- INSTRUCTIONS FOR THE TASK -
Filter the entries below, keeping only lines with "agent".

- SOURCE DATA -
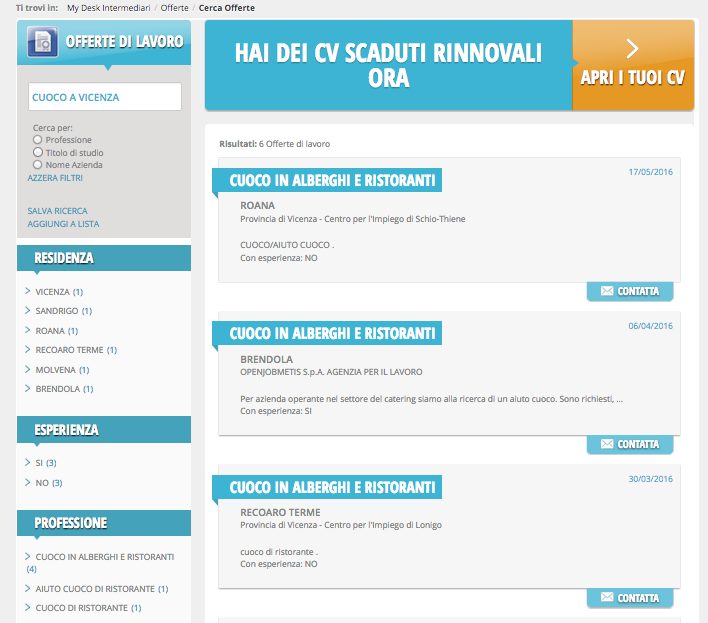This screenshot has width=708, height=623.
Task: Click the arrow icon above Apri i tuoi CV
Action: point(632,48)
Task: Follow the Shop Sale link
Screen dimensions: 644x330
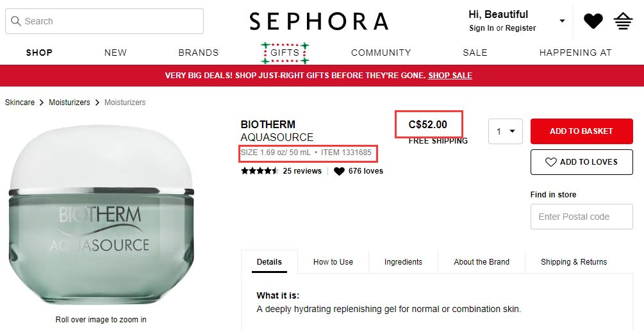Action: [x=450, y=76]
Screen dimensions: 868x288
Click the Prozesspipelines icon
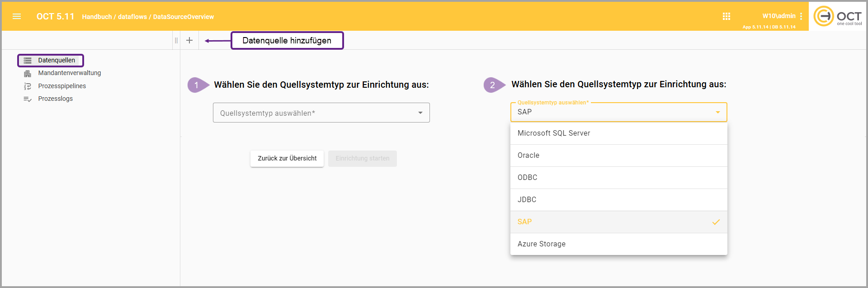pos(28,86)
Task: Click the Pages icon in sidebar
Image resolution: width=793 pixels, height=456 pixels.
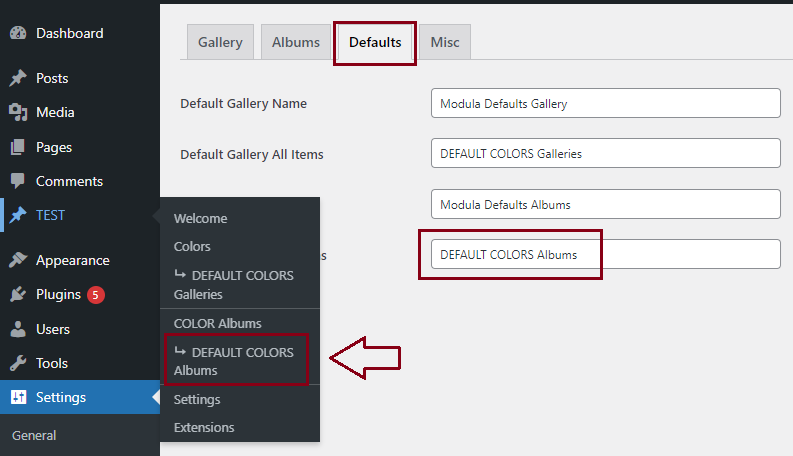Action: 18,147
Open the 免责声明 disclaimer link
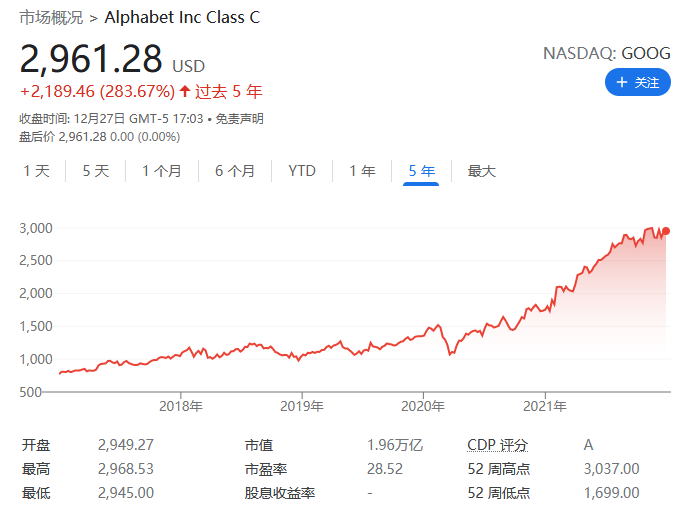Viewport: 691px width, 523px height. point(239,119)
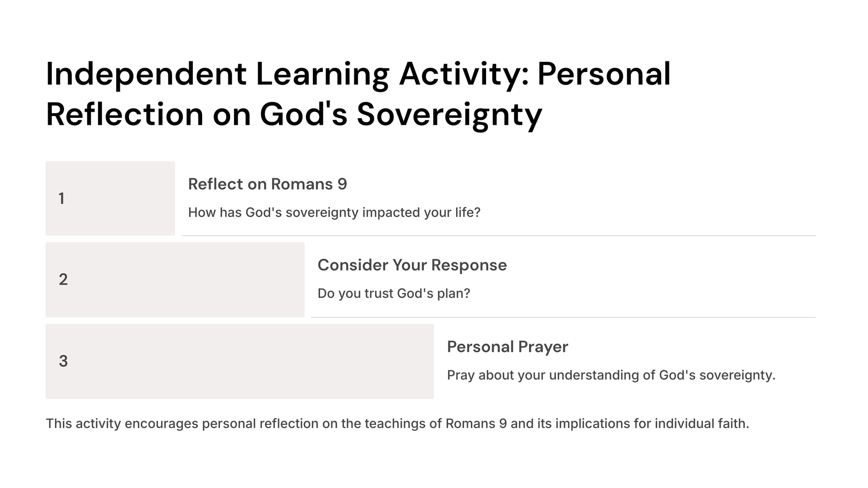Select the "Consider Your Response" heading

pos(412,265)
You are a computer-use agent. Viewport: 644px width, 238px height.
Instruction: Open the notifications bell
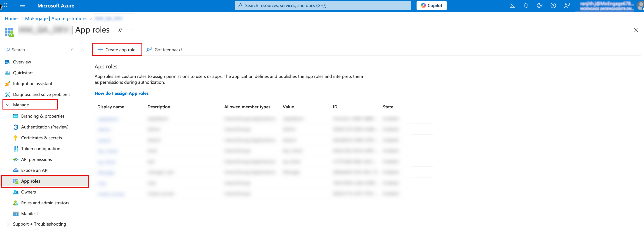point(526,6)
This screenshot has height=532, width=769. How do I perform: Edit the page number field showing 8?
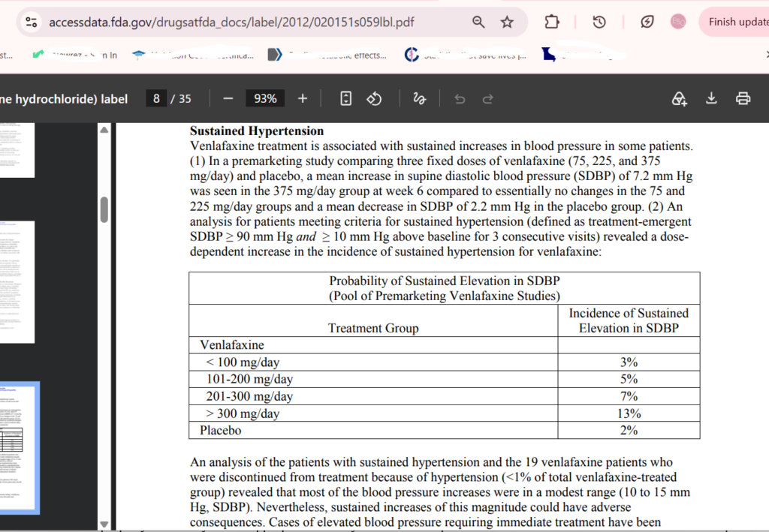click(x=156, y=98)
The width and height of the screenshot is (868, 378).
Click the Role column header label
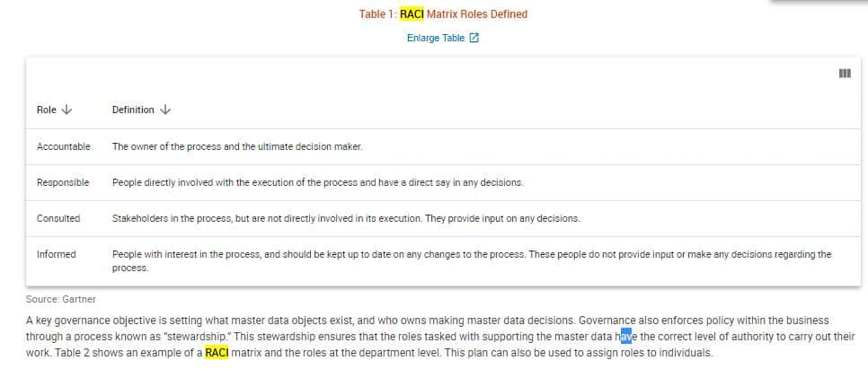click(47, 110)
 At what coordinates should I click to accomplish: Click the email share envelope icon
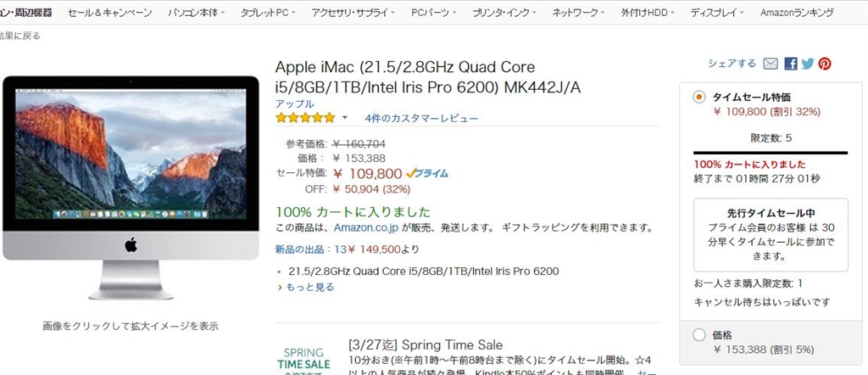pyautogui.click(x=771, y=64)
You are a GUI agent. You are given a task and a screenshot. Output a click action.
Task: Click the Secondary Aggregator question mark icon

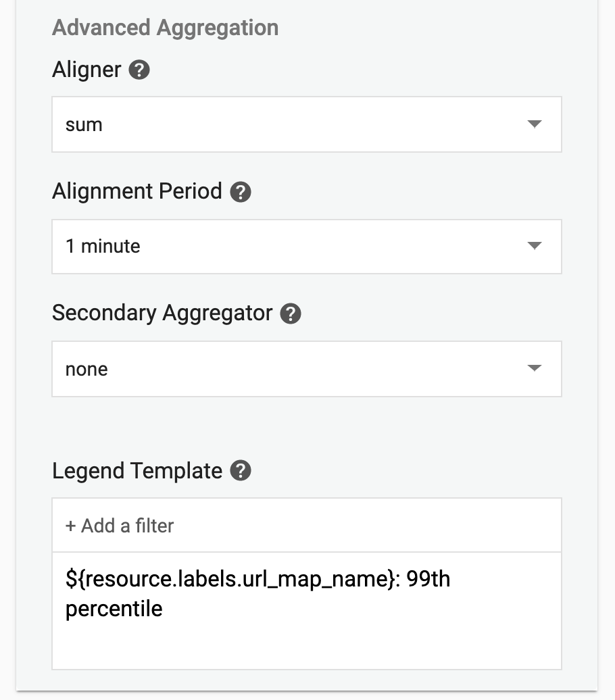[291, 314]
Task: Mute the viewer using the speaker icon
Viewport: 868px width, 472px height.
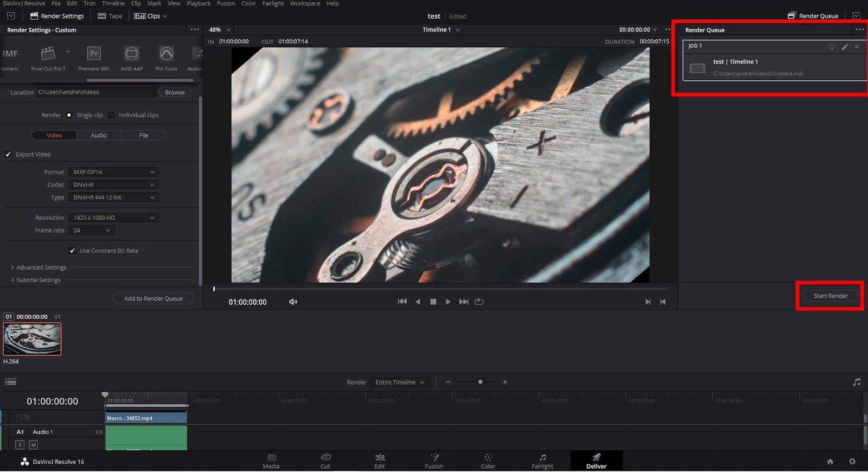Action: tap(293, 302)
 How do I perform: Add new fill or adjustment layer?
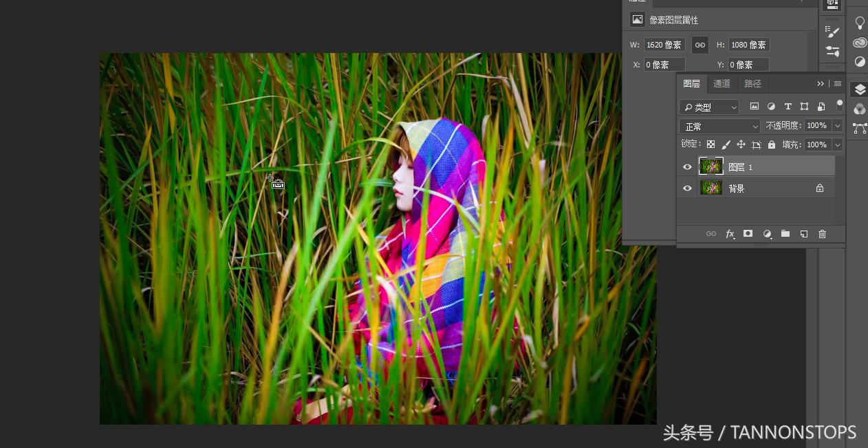click(767, 234)
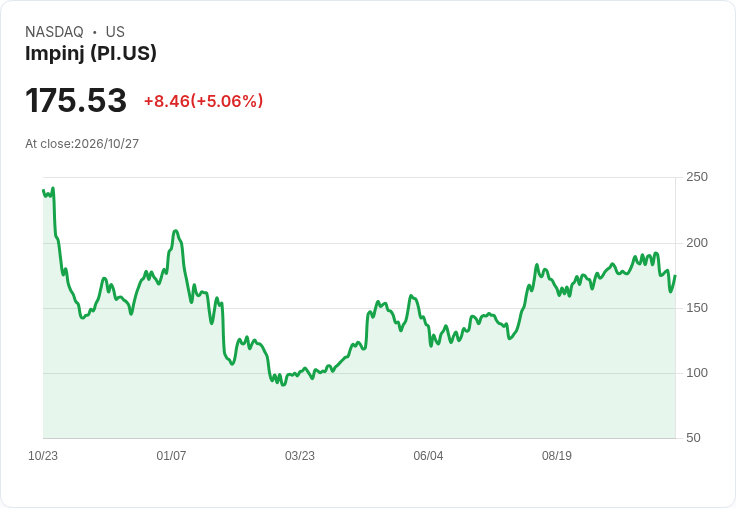736x508 pixels.
Task: Click the 50 y-axis price label
Action: [x=693, y=438]
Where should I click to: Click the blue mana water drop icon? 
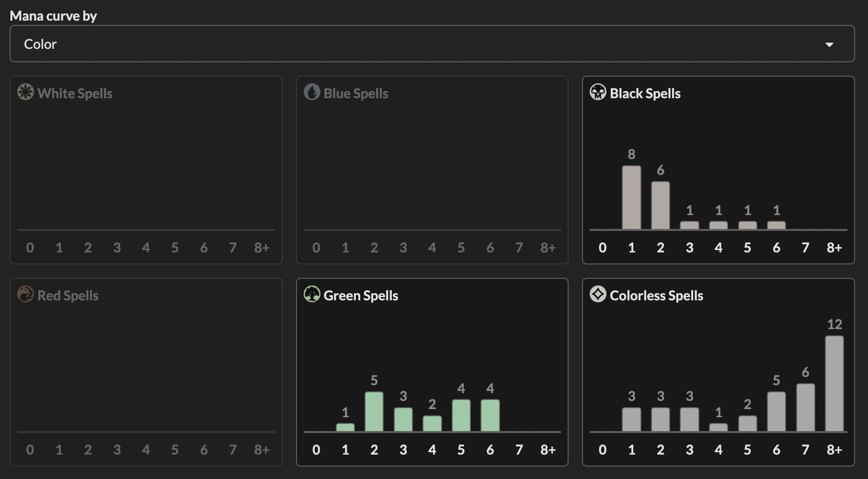(x=312, y=92)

- RESPONSE TO THIS EXERCISE -
You are a computer-use agent. Viewport: 644px width, 238px height.
You are a GUI agent. You are given a task and a screenshot. Output a click action.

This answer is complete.